When the surgeon makes a decision regarding treatment with or without knowing the type of weapon, the appearance and the exploration of the wound dictates the course of treatment. So, we often taught our residents how to determine the presence or absence of muscle necrosis. Muscle is considered viable if it bleeds when cut, and the color is not pale or dusky. Contractility is tested by squeezing the muscle belly lightly with forceps or stimulating it with a cautery tip. Internal fixation can be done immediately after the wound exploration if the soft tissues are viable. But often, during the first debridement, it is difficult to distinguish living from dead muscle, especially in large wounds with extensive cavitation. In this case, a debridement of “second look” is needed. We proposed an external fixation in case of early infection. Soft tissue reconstruction with a muscle flap can be done if needed.
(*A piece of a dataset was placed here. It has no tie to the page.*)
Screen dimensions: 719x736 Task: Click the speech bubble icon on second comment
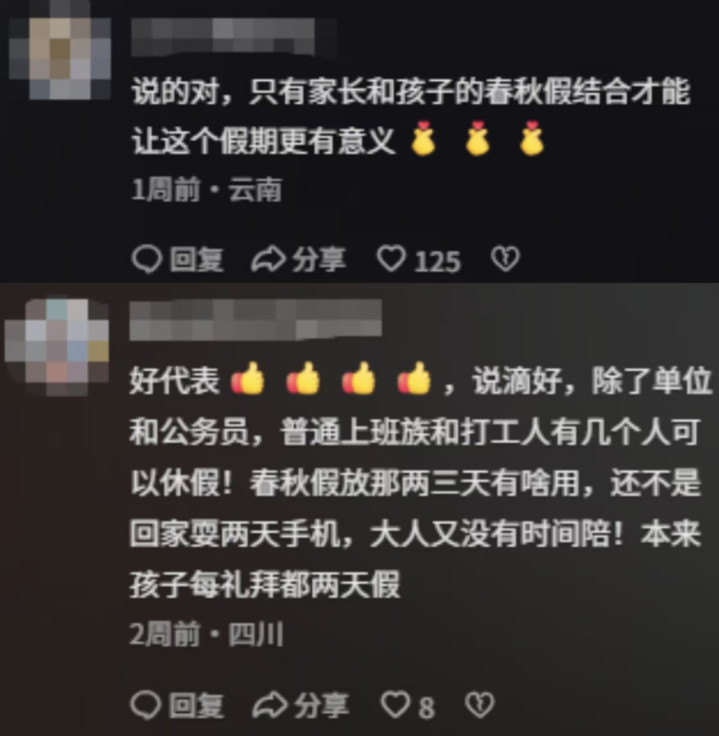[146, 705]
One major factor, not assessed in this study, was the use of antibiotic. Despite extensive experience with civilian low-velocity gunshot wounds, no consensus exists on use of antibiotics for treatment of these injuries  . Minor soft tissue wounds can successfully be treated in an outpatient basis, as was shown by Ordog et al.  , who reported an infection rate of 1.8% (with associated minor fractures in only 4%). In the presence of fractures, many investigators advocate the use of antibiotics after gunshot trauma of the extremities     . Our decision to administer Ceftrixone, a long acting, broad-spectrum, third-cephalosporin, was based on a clinical trial of gram stains obtained prior to the initiation of the present protocol. The only question asked by some of us was how long antibiotics should be administered. Many patients in the protocol received three days of antibiotics, sometimes one or two according to the surgeon. No evidence was found that longer antibiotic coverage is of benefit for gunshot-induced fractures treated either nonoperatively or with fixation. This issue is not adequately addressed in the literature  -  .
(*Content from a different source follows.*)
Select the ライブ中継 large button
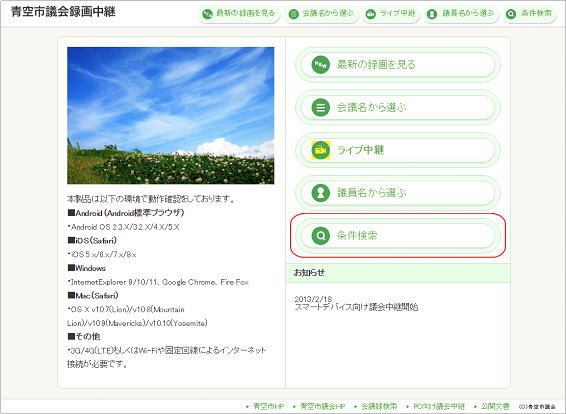 pyautogui.click(x=398, y=150)
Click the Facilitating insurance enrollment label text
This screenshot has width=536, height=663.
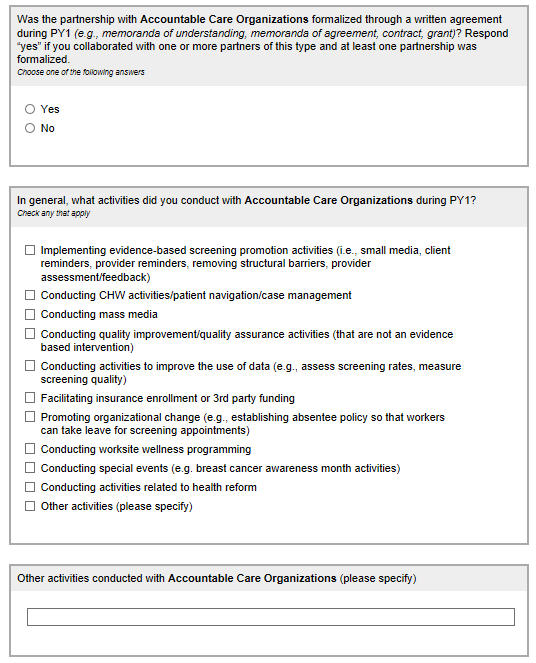coord(167,398)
Our study was not a randomized controlled trial. But it has helped us to evaluate our procedure in managing civilian’s gunshot fracture.
Assessment of penetrating trauma to the extremities has its foundation in history, physical examination, plain radiographs, and surgical wound exploration. In civilian’s gunshot induced fractures, internal fixation can be made according to standard protocol, with acceptable result. Additional research is indicated to determine the proper timing of internal fixation and the duration and the optimal administration route of antibiotics.